Ella padecía lo indecible. Ángel percibía cualquier alteración de su rostro, cuando el dolor la invadía adivinaba la súplica de ayuda en su mirada. Él disimulaba cuando podía, claro. El sufrimiento le empujaba a la desesperación, sin alivio ni de día ni de noche, la enfermedad era una tortura lenta que no mataba su cuerpo pero destruía su alma. Cada mañana mientras limpiaba su rostro con una toallita veía, en el dibujo roto de sus labios, el reflejo de aquella sonrisa cálida que le había hecho sentir escalofríos en aquel tiempo inacabado. Entonces dudaba. Lavaba aquellas manos tan queridas que tanto le habían acariciado y que ya no respondían a su tacto. Y dudaba. Hidrataba aquella zona húmeda de su cuerpo que con tanta pasión ella le había entregado y que con tanto deseo él había frecuentado. Y de nuevo, dudaba. Después, en la soledad del sueño, él también lloraba.
Aquel día volvieron a hablar del único asunto que aliviaba su abatimiento:
- «Quiero el final. Cuanto antes, mejor» -le insistió- «Quiero morirme».
La fórmula que utilizarían sería la que ella misma eligió cuando sus manos todavía obedecían las órdenes que generaba su mente con el objeto de consolar su corazón. Consiguió el pentobarbital en Internet, iba ya para tres años. Así que aquella mañana, tras el aseo habitual, Ángel le preguntó:
- Te lo doy entonces.
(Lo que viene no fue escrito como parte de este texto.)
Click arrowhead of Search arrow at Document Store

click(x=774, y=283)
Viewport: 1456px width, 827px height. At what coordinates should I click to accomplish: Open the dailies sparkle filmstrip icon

No es mucho, pero puede que sepa mal, o sea, que tienes que soportarlo. ¿Estás decidida?
- Sí, ya.
- Pues adelante. A ver, dame la mano, que quiero notar la ausencia definitiva de tu sufrimiento. Tranquila, ahora te dormirás enseguida.
Cuando ella alcanzó el sosiego, él sintió la ausencia y compartió su paz. Recordó aquellas palabras que ella le dijo cuando compró el pentobarbital:
- Cuando me haya ido, piensa en el infinito y me encontrarás.
***
Ángel llamó a los servicios de emergencia, contó lo que había hecho y fue detenido. Toda España conoció la noticia.
Conmociona la piedad de este hombre que amó con ternura hasta el final. La vida ya es suficientemente dura para pedir héroes que superen el dolor infinito de la enfermedad. Solo los intolerantes que jamás se ponen en la piel del otro pueden negar el problema y juzgar a los demás anteponiendo prejuicios ideológicos a la regulación legal de una muerte digna. La mayoría de los españoles (casi el 80%) está a favor desde hace tiempo. Muchos sufren en silencio situaciones semejantes, para algunos hoy es ya demasiado tarde. Este es mi sincero testimonio de solidaridad con María José y con Ángel. Confío en que él no tenga que pasar ahora por una nueva tortura judicial. Me sumo al clamor que nace del corazón de muchos ciudadanos españoles hartos de esperar una ley que nunca llega.